I've split the process into three parts:

1. Walk the filesystem, capture the current state of the files, and write out a plan to disk.

2. Make sure the state of the files from step 1 has not changed, then execute the plan. Capture the new state of the files. Additionally, log all operations to disk in a journal.

3. Validate that no data was lost or unexpectedly changed using the captured file state from steps 1 and 2. Manually look at the operations log (or dump it into an LLM) to make sure nothing looks off.

These three steps can be three separate scripts, or three flags to the same script.

richstokes|28 days ago

I think it's configurable, but my experience with terraform is that by default when you `terraform apply` it refreshes state, which seems to be tantamount to running a new plan. i.e. its not simply executing whats in the plan, its effectively running a fresh plan and using that. The plan is more like a preview.

GauntletWizard|28 days ago

That is the default, but the correct (and poorly documented and supported) way to use terraform is to save the plan and re-use it when you apply. See the -out parameter to terraform plan, and then never apply again without it.

thundergolfer|28 days ago

Totally agree, and this is covered in an (identically named?) Google Research blog [1].
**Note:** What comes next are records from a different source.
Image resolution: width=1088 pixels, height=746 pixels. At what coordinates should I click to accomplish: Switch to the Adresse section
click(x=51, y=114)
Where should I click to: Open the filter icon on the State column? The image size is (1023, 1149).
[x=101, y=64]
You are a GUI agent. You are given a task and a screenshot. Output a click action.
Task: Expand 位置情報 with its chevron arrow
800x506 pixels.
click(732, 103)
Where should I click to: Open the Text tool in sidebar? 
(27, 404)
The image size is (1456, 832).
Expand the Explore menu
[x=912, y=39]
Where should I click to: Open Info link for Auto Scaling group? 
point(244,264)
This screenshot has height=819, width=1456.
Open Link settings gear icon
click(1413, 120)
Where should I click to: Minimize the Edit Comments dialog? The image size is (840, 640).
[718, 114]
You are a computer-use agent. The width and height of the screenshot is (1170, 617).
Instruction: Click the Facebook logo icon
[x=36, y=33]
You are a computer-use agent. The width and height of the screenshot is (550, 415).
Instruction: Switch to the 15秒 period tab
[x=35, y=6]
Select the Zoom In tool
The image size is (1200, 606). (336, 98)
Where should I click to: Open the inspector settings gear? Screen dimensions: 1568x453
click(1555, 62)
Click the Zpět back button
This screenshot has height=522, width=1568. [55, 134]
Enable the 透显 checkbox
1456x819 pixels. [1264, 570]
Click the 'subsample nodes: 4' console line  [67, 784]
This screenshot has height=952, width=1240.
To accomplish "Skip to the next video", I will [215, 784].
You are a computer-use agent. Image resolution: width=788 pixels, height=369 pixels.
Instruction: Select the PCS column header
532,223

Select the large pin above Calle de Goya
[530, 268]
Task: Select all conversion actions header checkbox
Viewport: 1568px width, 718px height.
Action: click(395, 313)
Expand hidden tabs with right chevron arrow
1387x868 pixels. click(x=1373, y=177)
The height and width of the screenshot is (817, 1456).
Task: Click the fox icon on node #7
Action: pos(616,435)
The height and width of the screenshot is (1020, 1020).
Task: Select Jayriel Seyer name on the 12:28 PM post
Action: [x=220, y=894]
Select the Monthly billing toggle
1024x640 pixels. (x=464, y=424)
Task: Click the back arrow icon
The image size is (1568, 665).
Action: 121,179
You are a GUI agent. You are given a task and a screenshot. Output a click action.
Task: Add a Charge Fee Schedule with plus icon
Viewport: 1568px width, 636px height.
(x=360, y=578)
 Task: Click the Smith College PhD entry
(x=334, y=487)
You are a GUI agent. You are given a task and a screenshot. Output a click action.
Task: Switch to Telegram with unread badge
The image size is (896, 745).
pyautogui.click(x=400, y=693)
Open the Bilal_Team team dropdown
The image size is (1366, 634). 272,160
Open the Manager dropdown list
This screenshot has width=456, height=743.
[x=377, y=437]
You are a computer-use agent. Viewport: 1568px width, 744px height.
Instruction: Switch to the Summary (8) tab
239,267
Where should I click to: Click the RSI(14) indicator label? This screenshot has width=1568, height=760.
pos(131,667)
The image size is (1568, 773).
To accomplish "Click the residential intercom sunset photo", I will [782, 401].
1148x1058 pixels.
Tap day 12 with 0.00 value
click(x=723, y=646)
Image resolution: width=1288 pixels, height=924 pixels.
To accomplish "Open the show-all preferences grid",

Just last week I was writing a demo-focused Python file called `safetykit.py`, which has its first demo as this:

    def praise_dryrun(dryrun: bool = True) -> None:
        ...
The snippet which demonstrates the plan-then-execute pattern I have is this:

    def gather(paths):
        files = []
        for pattern in paths:
            files.extend(glob.glob(pattern))
        return files

    def execute(files):
        for f in files:
            os.remove(f)

    files = gather([os.path.join(tmp_dir, "*.txt")])
    if dryrun:
        print(f"Would remove: {files}")
    else:
        execute(files)
I introduced dry-run at my company and I've been happy to see it spread throughout the codebase, because it's a coding practice that more than pays for itself.

[1] https://www.gresearch.com/news/in-praise-of-dry-run/

wrxd|28 days ago

G-Research is a trading firm, not Google research

HackerThemAll|28 days ago

> That's why I prefer Terraform's approach of having a "plan" mode. It doesn't just tell you what it would do but does so in the form of a plan it can later execute programmatically. Then, if any of the assumptions made during planning have changed, it can abort and roll back.

And how do you imagine doing that for the "rm" command?

zbentley|27 days ago

In my case, I’d use a ZFS snapshot. Many equivalent tools exist on different OSes and filesystems as well.

scott_w|28 days ago

I had a similar (but not as good) thought which was to separate out the action from the planning in code then inject the action system. So —-dry-run would pass the ConsoleOutput() action interface but without it passes a LiveExecutor() (I’m sure there’s a better name).

Assuming our system is complex enough. I guess it sits between if dry_run and execute(plan()) in its complexity.